John Bolton, a former ambassador to the United Nations under George W. Bush, is also in the running, according to the Wall Street Journal.

“You can’t believe everything you read,” Jason Miller, a spokesman for the transition team, told reporters when asked about Bolton and Giuliani. “I don’t want to play the speculation game as far as names. There’s a thorough, detailed process that the Vice President-elect and the transition team are going through and the President-elect will make the decision and let us know.”

Bolton is known as a hawkish foreign policy expert, though not one of the ideological neoconservatives most closely associated with Bush’s presidency. Bolton avoided endorsing Trump during the primaries, but backed him as the nominee at a a time when many other GOP foreign policy experts refused to fall in line.

“I think he’s been saying things like building up the American military, in ways that are very, very important, and I’m going to support him for president,” Bolton said in May during an interview with Breitbart’s Stephen Bannon — who is now a senior adviser to Trump.

Either pick would be a shock to the career diplomats at the State Department. Bolton’s hawkishness won him the enmity of congressional Democrats during the Bush years, and he was a forceful critic of a State Department bureaucracy that he thought resisted reform.

Giuliani’s experience as New York City mayor required him to deal with national security issues, especially after Sept. 11, but he is better known for his law enforcement policies than his foreign policy expertise. He was a member of the Iraq Study Group that chronicled the “grave and deteriorating” situation in the country in 2006, but he stepped down after missing the first pair of two-day meetings that the group held.

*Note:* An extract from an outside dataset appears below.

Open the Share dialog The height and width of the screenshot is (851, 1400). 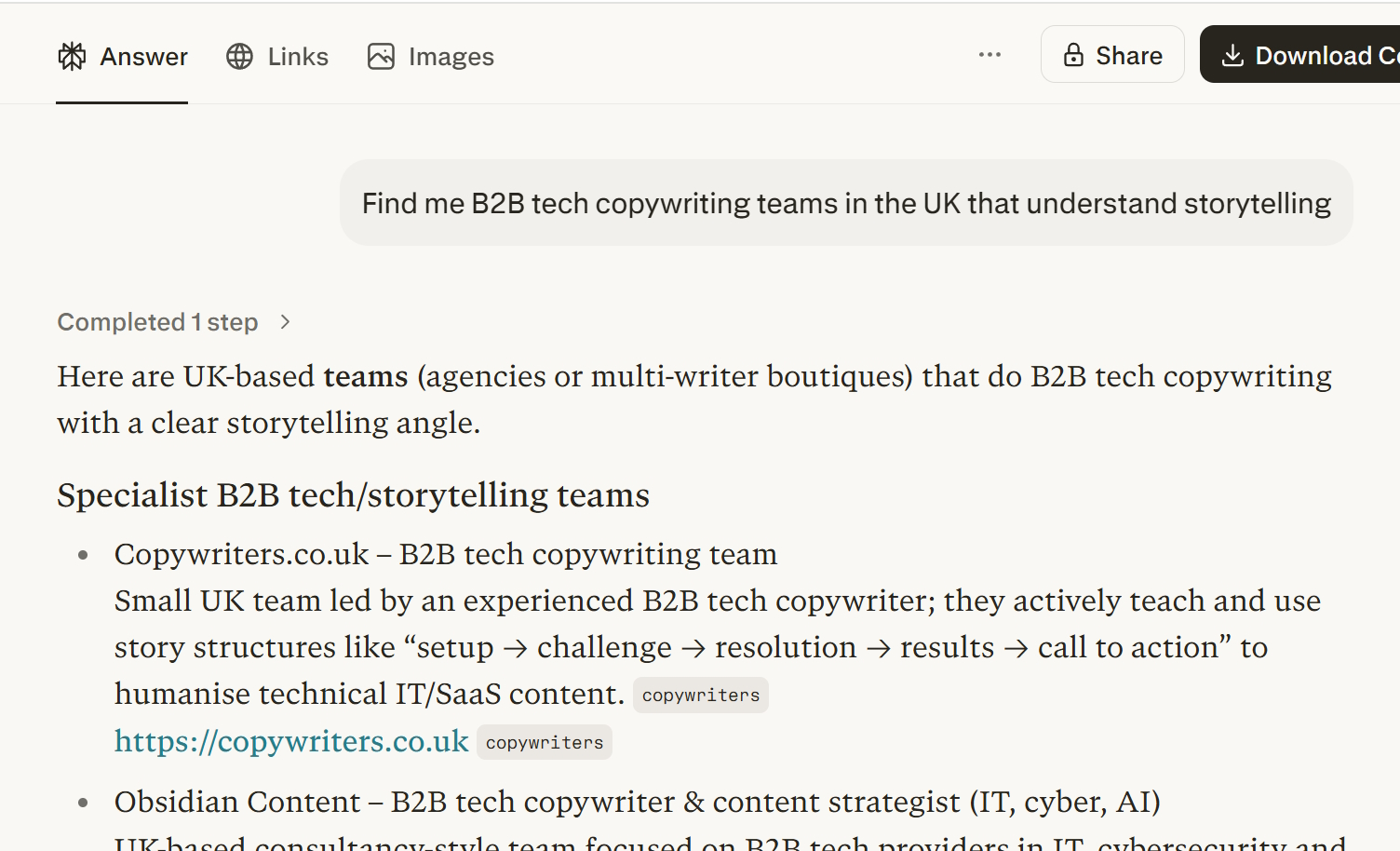tap(1112, 55)
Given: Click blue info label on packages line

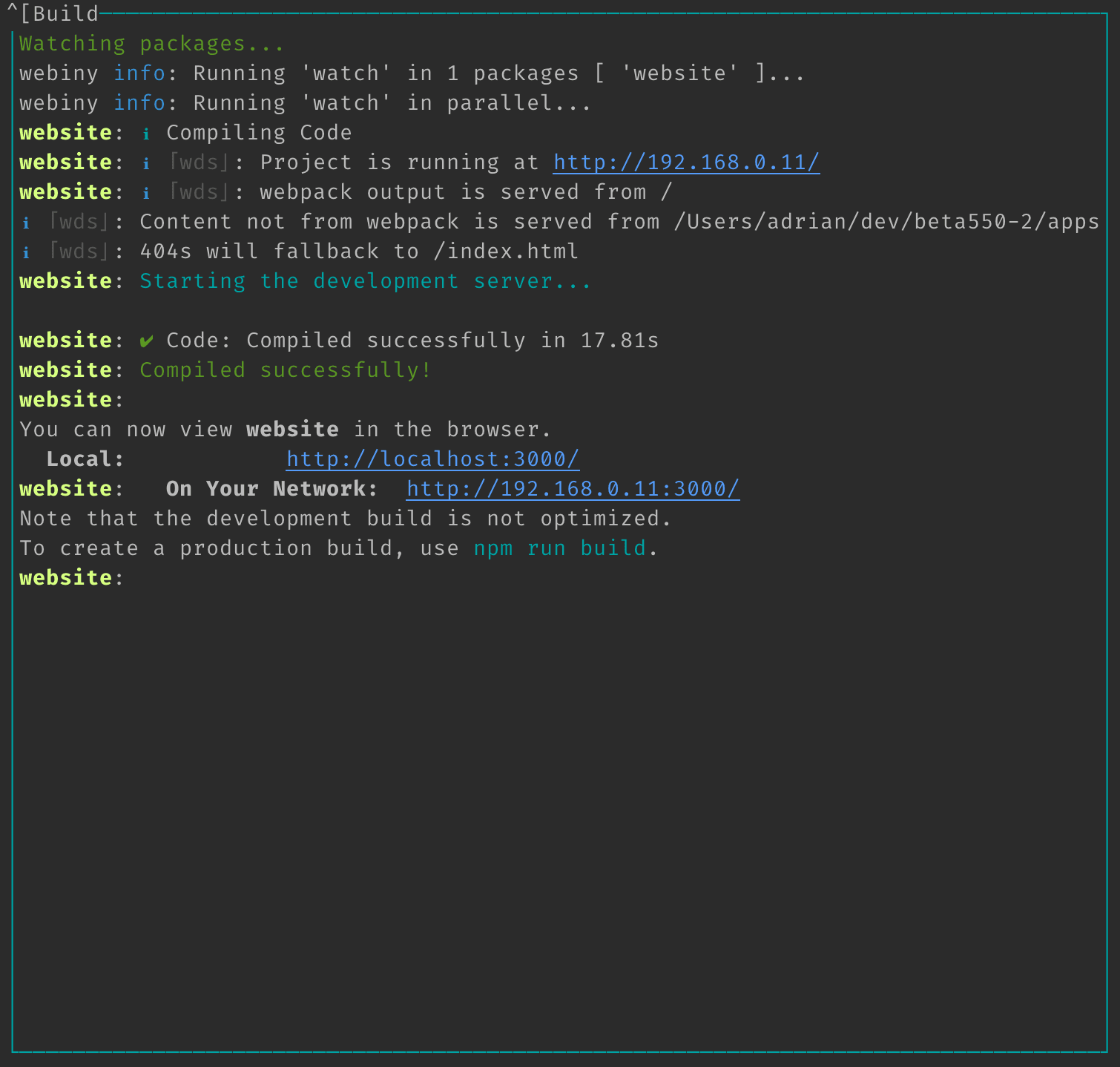Looking at the screenshot, I should [139, 73].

His political rivals used that against him when he ran for president in 2008.

“[Giuliani] has no national security experience that I know of,” Sen. John McCain, R-Ariz., who won the GOP nomination that year, said in a 2007 interview. “He’s never been to Iraq. He was a member of the Iraq Study Group and was either fired or quit from a very important commission that was trying to figure out the way forward in Iraq.”